▶ _PROBLEM DETAILS_: Reproduce each of the lines below verbatim, omitting the pictures from your output.

[start]

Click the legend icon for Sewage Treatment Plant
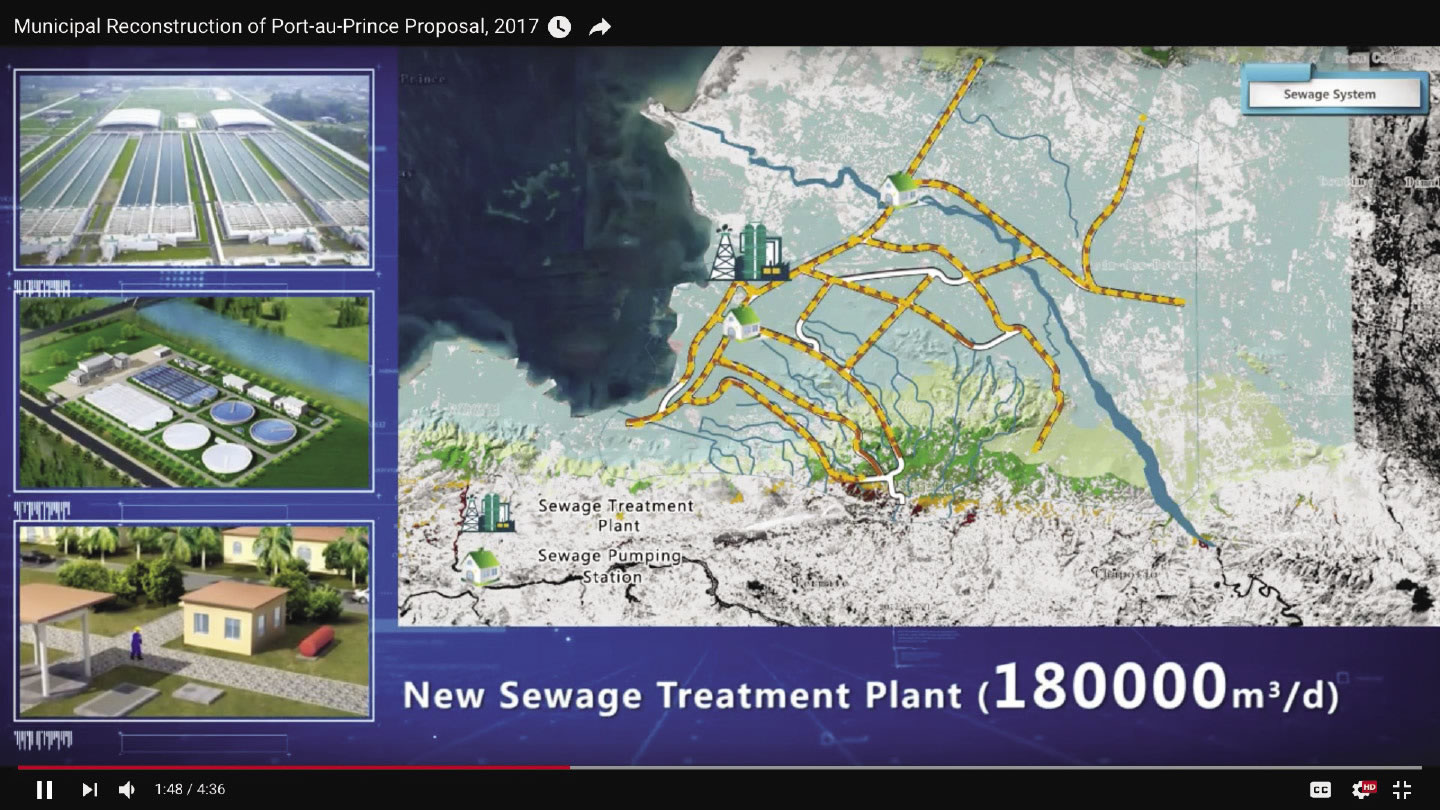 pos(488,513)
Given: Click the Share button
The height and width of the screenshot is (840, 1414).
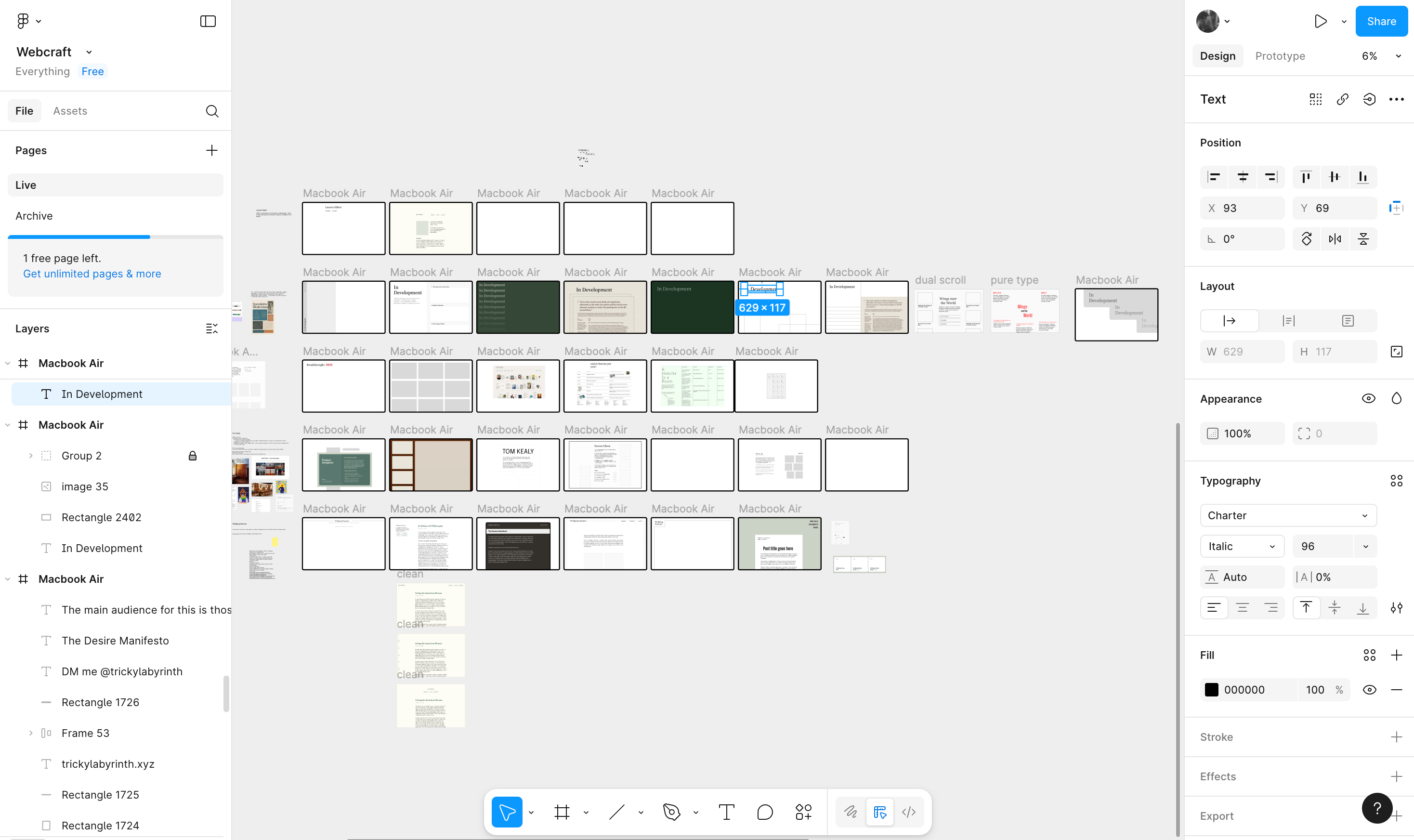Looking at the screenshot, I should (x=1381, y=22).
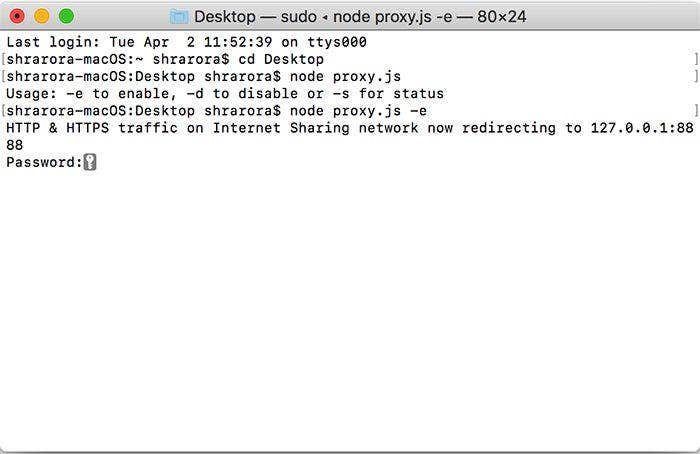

[end]

▶ _EXERCISE RESPONSE_:
Click the legend icon for Sewage Treatment Plant
 pos(488,513)
Given: Click the Share button
The height and width of the screenshot is (840, 1414).
Looking at the screenshot, I should (x=1381, y=22).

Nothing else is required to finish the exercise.